L’IA en entreprise : entre innovation et désobéissance

Derrière les murs des open-spaces, une guerre silencieuse fait rage. Celle des employés qui, malgré les interdictions, utilisent massivement des outils d’IA non autorisés. Un phénomène appelé shadow AI qui prend de l’ampleur, révélant un profond décalage entre les besoins des travailleurs et les politiques technologiques des entreprises.

Un constat alarmant

L’an dernier, un ingénieur d’une application de messagerie posait une question troublante sur TeamBlind : son entreprise avait-elle interdit ChatGPT, Claude et Gemini, ou était-ce une pratique généralisée ? La réponse fut sans appel. Des centaines de techniciens confirmèrent que leurs employeurs imposaient des alternatives internes, souvent jugées inefficaces. « C’était complètement inutile », confiait l’ingénieur en question, avant de partager sa solution : un modèle de langage fonctionnant entièrement dans le navigateur, sans laisser de trace.

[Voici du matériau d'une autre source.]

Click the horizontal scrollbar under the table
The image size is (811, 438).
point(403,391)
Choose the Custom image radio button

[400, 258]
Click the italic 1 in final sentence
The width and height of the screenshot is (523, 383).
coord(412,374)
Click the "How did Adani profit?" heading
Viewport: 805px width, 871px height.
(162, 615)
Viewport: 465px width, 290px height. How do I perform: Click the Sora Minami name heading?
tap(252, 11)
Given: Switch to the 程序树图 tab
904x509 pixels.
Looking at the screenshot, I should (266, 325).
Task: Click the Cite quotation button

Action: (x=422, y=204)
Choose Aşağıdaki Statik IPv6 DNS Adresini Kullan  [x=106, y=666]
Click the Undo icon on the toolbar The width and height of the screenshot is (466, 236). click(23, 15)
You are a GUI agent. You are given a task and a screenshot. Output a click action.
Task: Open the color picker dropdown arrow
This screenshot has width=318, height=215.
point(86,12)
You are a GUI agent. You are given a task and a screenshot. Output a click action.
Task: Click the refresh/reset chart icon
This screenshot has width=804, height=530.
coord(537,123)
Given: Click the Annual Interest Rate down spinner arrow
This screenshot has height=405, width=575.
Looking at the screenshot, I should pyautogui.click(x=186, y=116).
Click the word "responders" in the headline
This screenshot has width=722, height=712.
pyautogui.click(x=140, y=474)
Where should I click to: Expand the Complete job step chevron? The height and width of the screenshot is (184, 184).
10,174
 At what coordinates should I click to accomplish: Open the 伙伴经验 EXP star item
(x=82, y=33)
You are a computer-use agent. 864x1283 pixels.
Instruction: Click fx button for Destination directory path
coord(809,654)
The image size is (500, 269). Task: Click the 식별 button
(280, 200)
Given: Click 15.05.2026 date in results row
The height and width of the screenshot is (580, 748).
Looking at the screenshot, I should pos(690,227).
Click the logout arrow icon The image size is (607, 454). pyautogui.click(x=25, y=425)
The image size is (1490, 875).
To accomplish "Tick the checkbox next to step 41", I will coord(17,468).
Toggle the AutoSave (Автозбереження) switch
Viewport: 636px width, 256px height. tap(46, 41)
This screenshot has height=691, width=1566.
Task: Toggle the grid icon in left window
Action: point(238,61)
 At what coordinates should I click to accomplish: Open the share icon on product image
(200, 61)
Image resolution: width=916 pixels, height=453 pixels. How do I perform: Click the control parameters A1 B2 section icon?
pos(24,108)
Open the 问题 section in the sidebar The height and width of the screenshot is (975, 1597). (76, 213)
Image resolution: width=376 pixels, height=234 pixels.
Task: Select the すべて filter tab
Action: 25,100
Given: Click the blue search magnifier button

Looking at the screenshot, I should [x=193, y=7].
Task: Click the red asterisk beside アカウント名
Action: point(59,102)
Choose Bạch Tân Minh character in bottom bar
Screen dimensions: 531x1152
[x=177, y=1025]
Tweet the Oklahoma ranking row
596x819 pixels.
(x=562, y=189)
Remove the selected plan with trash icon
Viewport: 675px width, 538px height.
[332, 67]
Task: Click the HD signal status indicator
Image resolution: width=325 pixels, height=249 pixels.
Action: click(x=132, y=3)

Cette anecdote illustre un phénomène plus large : les employés les plus compétents en IA sont aussi ceux qui contournent le plus facilement les règles. Selon une étude LexisNexis, 74% des salariés formés à l’IA utilisent des outils non autorisés, contre seulement 17% de ceux n’ayant pas suivi de formation. Un écart qui s’explique par un simple constat : les outils officiels sont souvent trop restrictifs.

Le paradoxe de la formation

Contre toute attente, les formations obligatoires en IA semblent accélérer l’utilisation d’outils non autorisés. « La formation ne crée pas de risques, elle révèle une demande que les entreprises peinent à satisfaire », explique Dani McCormick, VP de produit chez Nexis Solutions. En d’autres termes : plus on apprend aux employés à utiliser l’IA, plus ils cherchent à contourner les restrictions.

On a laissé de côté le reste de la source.